(Written by Intern, Alecia Wilk)
How To Be Normal and the Oddness of the Other Worlds’ title is a mouthful, supported by a feast of vivid storytelling. Adding to the growing microgenre of strobing, manic-depressive, young adult dramas, this cinematic journey follows a tortured protagonist through a plot both bright and opaque. Recently discharged Pia (Luisa-Céline Gaffron) struggles with social reintegration and begins work at her father’s company. Visually juxtaposed against the office, her trouble acclimating is amusing. A neurodivergent perspective highlights the contortionist rituals of conformism, while managing to examine mental illness from more than one subjective. Writer/director Florian Pochlatko does not just blur the lines between the real and surreal in Pia’s point of view, but also explores a wider spectrum of social disturbance to represent mental illness as a latent function of society.
Following fellow inpatient, Till (David Scheid), who perceives himself to be the exploited muse of Björk and P!nk, we first meet Pia. Framed in camcorder confessional style, she speaks to an off-camera therapist about her descent into nothingness. Starting with misplaced keys—the benign kind of crazy that modern life brings out of everyone—she then loses her identity, and is eventually responsible for disappearing the entire universe. A sudden switching lens from the testimonial style to a traditional one captures Pia as she shares that she is no longer an acute case, making her grandiose claims less simple to dismiss. Technical details such as this continue to come to Pia’s defense, even as imagery and events grow more absurdist. Creating an ethos of acceptance towards Pia, Pochlatko refuses to denigrate the delusional.

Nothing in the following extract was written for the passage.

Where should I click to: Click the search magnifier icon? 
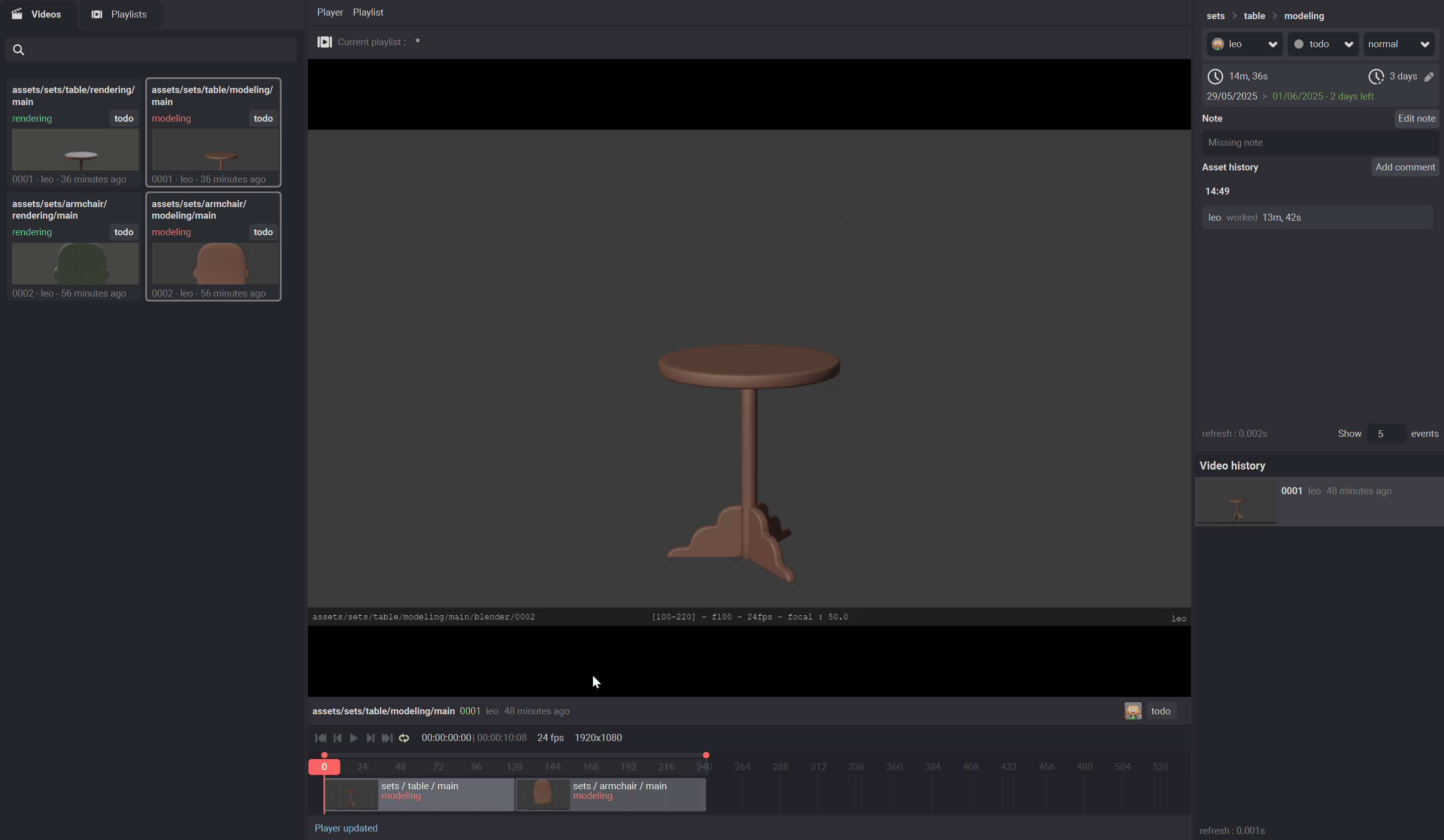[18, 50]
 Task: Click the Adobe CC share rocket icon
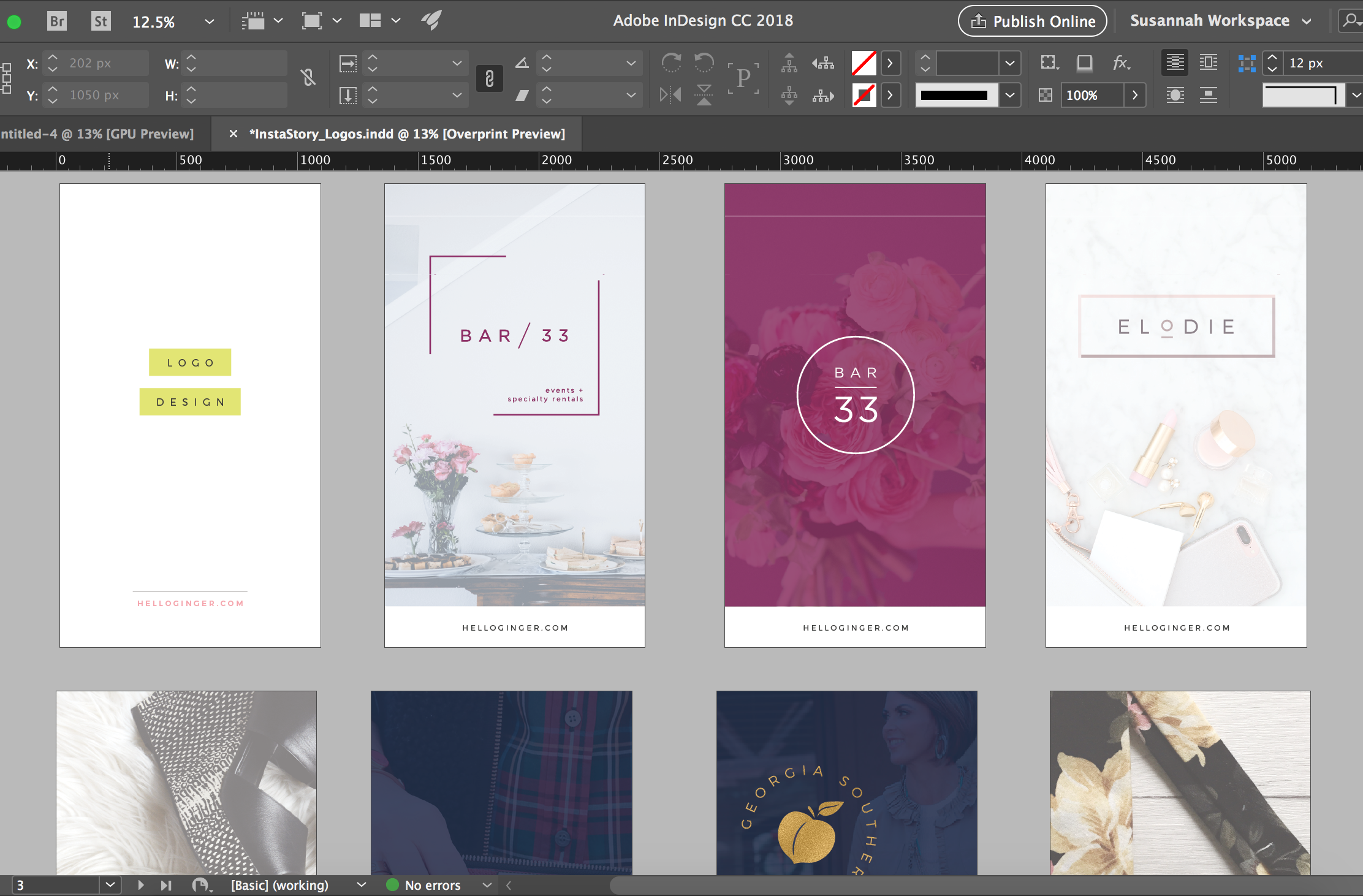(431, 20)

Despite beginning each day with a generous cocktail of medications, Pia’s funhouse of emotional registry persists. She spends her work days feigning stability and making great effort not to be driven crazy by the senselessness of production. Her plight calls out larger social paradoxes of rational behavior. The mindless duties she manages as “Director of Sustainability” revolve around wastefully printing copies of copies for an industry being driven to obsolescence. Her days are punctuated with vibrant and dreamlike lapses in clarity and consciousness, as loved ones are pushed away and pulled in by the gravity of her unstable behavior. Their patronization only feeds her paranoia, continuing everyone on the downward spiral.
Joining the ranks of 2018’s Maniac, Everything Everywhere All At Once, and I Saw the TV Glow, this story travels alternate, imaginary, and media-made realities to make Pia’s fragmented consciousness legible. All experimental twists withstanding, it resists being overly stylized. A clear out-of-placeness is painted for Pia’s character without sacrificing a realism of setting. Contrasting Pia against the sterility and order she’s meant to assimilate to, Pochlatko’s filmmaking remains cognizant of the real boundaries observed, enforced, and penalized when it comes to relating normally to the world. In a truly metamodern approach, How To Be Normal and the Oddness of the Other Worlds contains both a terribly hopeful personal narrative and a vividly bleak social one.
How To Be Normal and the Oddness of the Other Worlds tests the world’s sanity when it premieres at the 2025 Berlin Film Festival on Sunday, February 16th.